**ASSIGNED TASK**
Transcribe exactly the line that contains "Open the Inbox sidebar icon" and every line after it through the end of the records, with nothing else.

**RECORDS SUPPLIED**
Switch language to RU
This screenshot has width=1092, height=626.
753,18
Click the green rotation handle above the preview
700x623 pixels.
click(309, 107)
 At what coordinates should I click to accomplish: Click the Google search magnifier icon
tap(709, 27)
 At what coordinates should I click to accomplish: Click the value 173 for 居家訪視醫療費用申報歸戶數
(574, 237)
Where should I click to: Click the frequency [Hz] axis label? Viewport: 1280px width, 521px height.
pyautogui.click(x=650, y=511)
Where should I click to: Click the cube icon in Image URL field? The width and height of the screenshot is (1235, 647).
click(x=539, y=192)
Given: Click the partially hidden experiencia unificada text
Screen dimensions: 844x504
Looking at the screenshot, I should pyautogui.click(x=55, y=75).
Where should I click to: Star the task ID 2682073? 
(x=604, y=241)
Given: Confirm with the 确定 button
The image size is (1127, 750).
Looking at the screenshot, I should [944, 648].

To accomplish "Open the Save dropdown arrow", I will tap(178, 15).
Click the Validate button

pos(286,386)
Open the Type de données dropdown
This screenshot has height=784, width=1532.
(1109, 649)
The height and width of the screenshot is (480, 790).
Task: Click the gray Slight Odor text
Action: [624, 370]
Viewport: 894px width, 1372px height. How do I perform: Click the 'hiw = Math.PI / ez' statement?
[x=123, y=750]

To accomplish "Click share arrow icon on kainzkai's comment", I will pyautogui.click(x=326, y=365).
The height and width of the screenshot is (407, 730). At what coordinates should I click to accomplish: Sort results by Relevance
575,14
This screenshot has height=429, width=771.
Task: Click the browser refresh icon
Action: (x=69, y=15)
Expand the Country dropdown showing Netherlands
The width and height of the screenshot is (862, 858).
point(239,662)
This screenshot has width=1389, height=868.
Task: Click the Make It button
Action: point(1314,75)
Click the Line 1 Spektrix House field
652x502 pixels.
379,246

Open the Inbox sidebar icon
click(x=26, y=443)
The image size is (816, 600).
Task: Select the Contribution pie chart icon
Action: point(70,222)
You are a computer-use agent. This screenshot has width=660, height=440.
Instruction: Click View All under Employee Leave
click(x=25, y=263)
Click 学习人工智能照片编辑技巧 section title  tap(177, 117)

**SOLUTION FOR THIS EXERCISE**
Open the Inbox sidebar icon
click(x=26, y=443)
The image size is (816, 600).
Task: Select the Contribution pie chart icon
Action: point(70,222)
You are a computer-use agent. This screenshot has width=660, height=440.
Instruction: Click View All under Employee Leave
click(x=25, y=263)
Click 学习人工智能照片编辑技巧 section title  tap(177, 117)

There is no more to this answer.